In 1994 Brian Schmidt, a Harvard post-doc in astrophysics and a colleague began a Hubble Telescope project to study deep space supernovae. They wanted to test the three existing theories of the universe:
1) From the time of the Big Bang the universe has been expanding and will go on expanding at a slower rate until the end of time (or until protons disintegrate).
2) The universe will stop expanding and eventually collapse into another Big Bang.
3) The expansion rate of the universe will gradually slow until, at some indescribably remote time, it will come to a virtual halt (the so-called “flat universe”).
Over the next few years Schmidt’s team collected data on a small population of supernovae near the very limit of the observable universe. They made a stunning discovery, which they published in 1998. None of the three established theories of the universe was correct; instead, the universe is expanding at an ever-increasing rate. They had found the first evidence for “dark energy,” an invisible force that makes up about seventy per cent of the constituents of the universe and that somehow propels its expansion. For this remarkable work Schmidt and two colleagues received the 2011 Nobel Prize in Physics (a fairly quick turnaround for those conservative old Swedes).

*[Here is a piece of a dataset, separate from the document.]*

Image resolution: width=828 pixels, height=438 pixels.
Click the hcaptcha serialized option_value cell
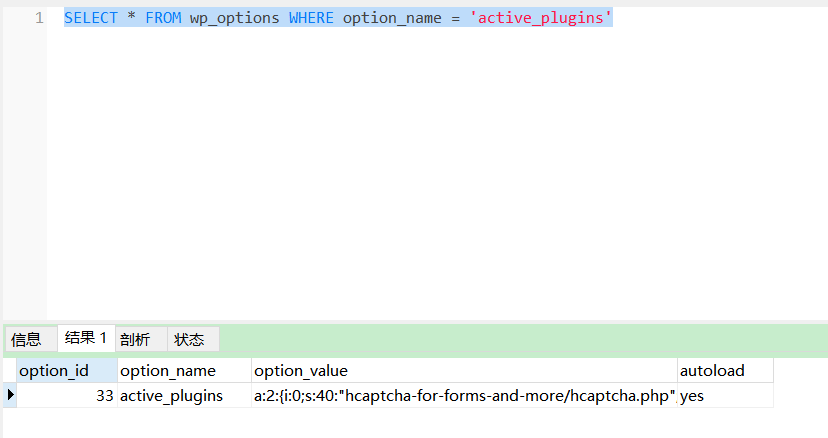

The discovery of dark energy came on the heels of another remarkable finding in cosmology. For some time evidence had been accumulating that observable matter in the universe (that is, all the stars, nebulae, planets, tables and chairs, flowers, our bodies – all baryonic matter, composed of protons and neutrons) was not nearly enough to account for the behavior of stars in galaxies or of galaxies in galaxy clusters. To do that there had to exist a great deal of “dark matter” (not anti-matter) that was completely invisible apart from its effect on ordinary, visible matter. No one has much of a clue of what it is or how to find it.
Now that the smoke has begun to clear around these incredible findings, it appears that dark energy makes up a bit less than seventy per cent of the universe (68.3%); dark matter about twenty-seven per cent (26.8%); and ordinary matter (which now seems anything but “ordinary”) just under five per cent (4.9%).
J. B. S. Haldane nailed it, way back when:
I have no doubt that in reality the future will be vastly more surprising than anything I can imagine. Now my own suspicion is that the Universe is not only queerer than we suppose, but queerer than we can suppose.
-- Possible Worlds and Other Papers (1927)
You and I, all our friends and neighbors, our world, including Johnson’s rock are a sliver of what exists, of the real world.
All this ties directly into my remarks in my last Comment about the great importance of a sense of wonder that fuels scientific discovery and, I would add, artistic creation. In an astonishing turn of events, our centuries-old wrangling about privileging the “real” over the “ideal” or the other way around turns out to have been a pretty meaningless skirmish, a tilting at (imaginary) windmills, because we had only the barest inkling of what constitutes “reality.”
I would return, then, to my point that it is the accomplishments of genius (considered in the broadest terms) which stand apart from this-or-that critique of our species’ historical / symbolic processes. Not that those are unimportant or lack interest; I think all of us spend our time engaging in those activities (unless someone has an immortal masterpiece on canvas or paper hidden away).
To end on a more or less practical or procedural note, let me ask where Mark would fit, say Einstein’s theory of general relativity, Bobby Fischer’s Game of the Century, or even Lance Armstrong’s feats on the bicycle, into his intriguing commentary on communications technology and its hallucinogenic aura? Ditto for Keith and his theory of the human economy, with its Kantian pedigree? Please note that this is not a challenge or criticism, merely a request born, just perhaps, of wonder.